Ich erzähle euch mal eine kleine Geschichte. 1988 gründeten John Garcia, Josh Homme, Nick Oliveri und Brant Bjork die Band Kyuss im karlifornischen Palm Desert. Später sollte diese Band mal eben ein gesamtes Musik-Genre begründen und prägen, den Anti-Mainstream wiederholt pushen. 1995 trennte sich diese Band dann. Garcia stürzte sich in verschiedenste Projekte, Bjork gründete die Band Fu Manchu und Homme wurde als Sänger und Gitarrist der Queens Of The Stone Age erfolgreich, bei der auch Oliveri als Bassist spielte – bis er anfing Frauen zu verkloppen und aus der Band geworfen wurde. Lange Rede, kurzer Sinn: Kyuss waren und sind immer noch eine legendäre Band, die eine gesamte Musikrichtung geprägt haben und viele nachfolgende Bands beeinflussten.

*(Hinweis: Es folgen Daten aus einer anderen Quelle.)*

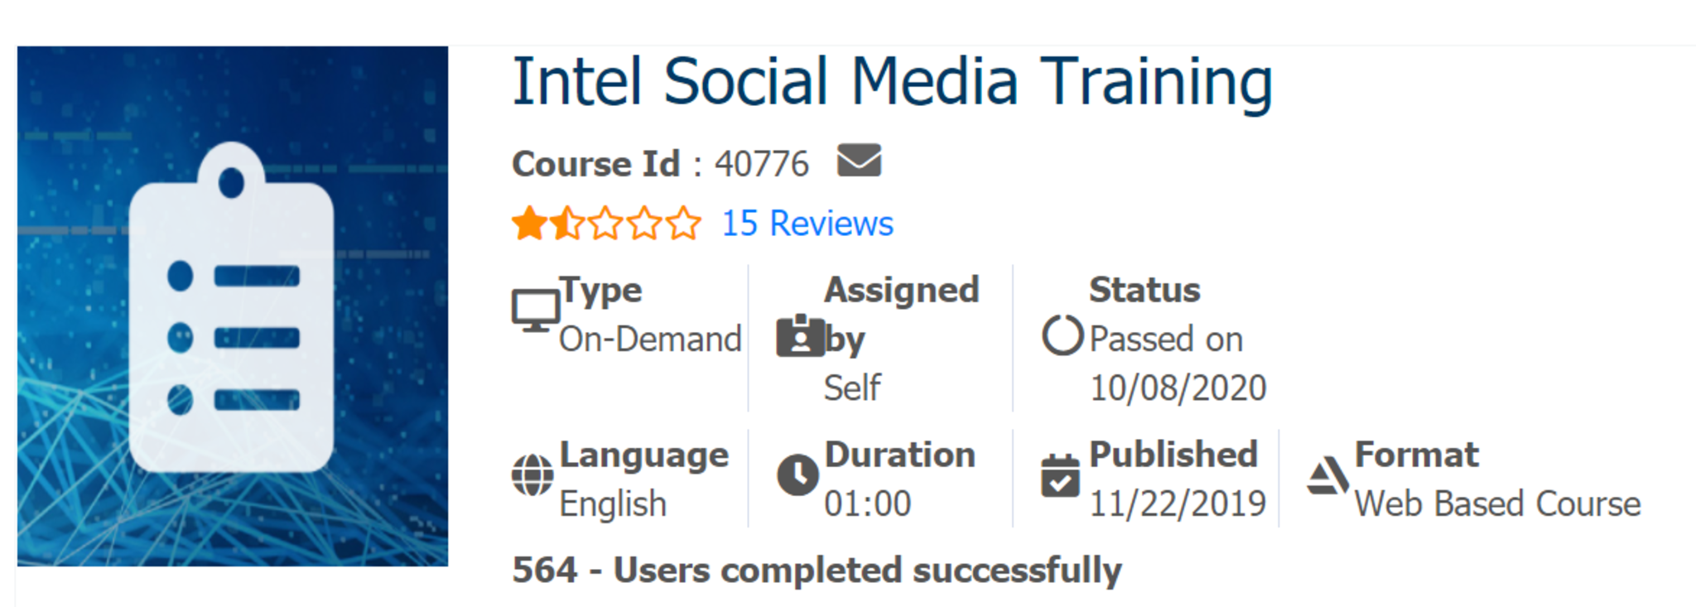Click the globe Language icon

pos(532,475)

Anno 2011 gaben Garcia, Bjork und Oliveri dann bekannt, dass die Band als Kyuss Lives! wieder zusammen spielen und auf Tour gehen wird, untersützt von Bruno Fevery an der Gitarre – nicht Josh Homme. In dieser Formation tourt die Band nun wieder, bald soll dann ein neues Studioalbum folgen. Zuletzt hatte die Band übrigens einen Auftritt bei Fuel TV, wo sie Hurricane aus dem 95’er Album …And The Circus Leaves Town performten. Dabei zeigen die drei alten Hasen und Fevery (ich trenne hier bewusst – weiterlesen) durchaus, dass sie es immer noch können (was ich auch eigentlich nie anzweifelte) – wenngleich das Ganze live auf der Bühne sicher nochmal um einiges besser rüberkommen wird – und Oliver hat immer noch eine Präsenz, wie ich sie bei einem Basser selten gesehen habe. Der Auftritt lies mich aber wieder einmal über die Reunion nachdenken.

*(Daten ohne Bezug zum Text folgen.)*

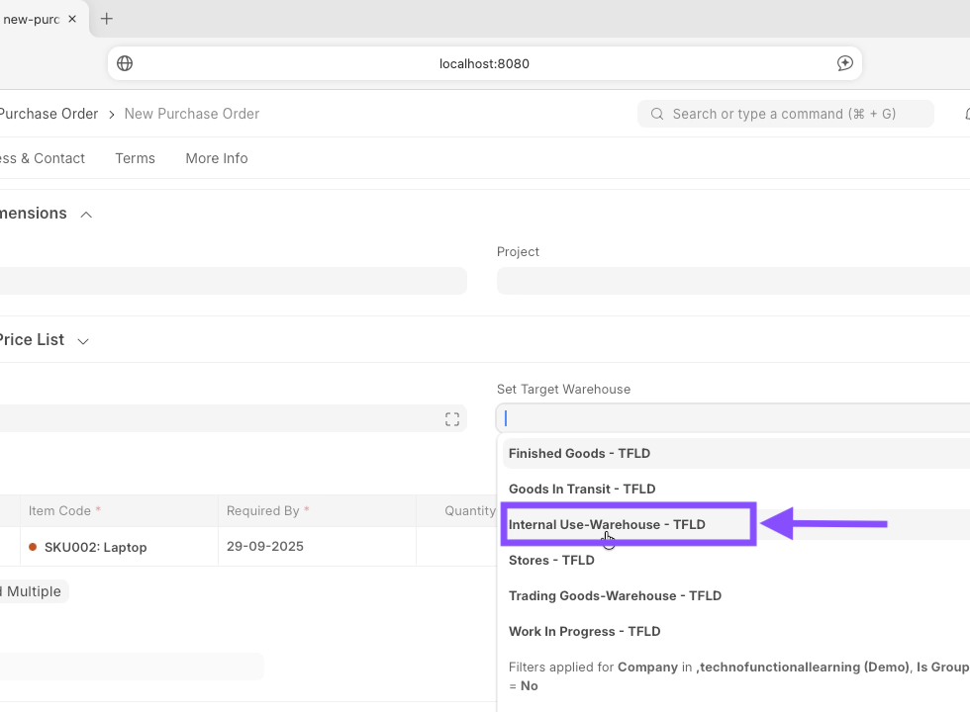This screenshot has width=970, height=712.
Task: Click into the Project input field
Action: 732,281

[via Consequence of Sound]

Obwohl Kyuss immer noch sehr gut sind kann ich mich einfach nicht mit dieser Reunion anfreunden. Homme hat mal begründet, wieso er bei einer Reunion nicht dabei wäre. Ich zitiere das einfach mal:

I don’t really care about the money, I never have. That’s not what Kyuss was about, so to punctuate the end of our sentence with that would be blasphemy. […] Kyuss has such a great history that it would be a total error… I’m too proud of it to rub my dick on it.

[via Consequence of Sound]

Kyuss Lives! - Band-Reunion mit fadem Beigeschmack

Eigentlich kann ich dem nicht mehr viel hinzufügen. Für mich riecht – nein, stinkt es geradezu danach, dass die Leute da einfach mal ein bisschen Geld brauchten, weil deren aktuelle Projekte einfach nicht laufen wollen, was mich echt in ihrer Integrität enttäuscht. Die Legende Kyuss nun quasi auszuschlachten fühlt sich für mich einfach falsch an. Kyuss war nie Mainstream, nie dem Geld nach gerichtet. Genau das hat sich jetzt geändert. Man könnte es ein wenig mit Michael Schuhmacher vergleichen, der als Legende ging und nun wiederkam. Man merkt ihm an, dass er es immer noch drauf hat, trotzdem ist es offensichtlich, dass er seinen Stern selbst zu Grabe trägt.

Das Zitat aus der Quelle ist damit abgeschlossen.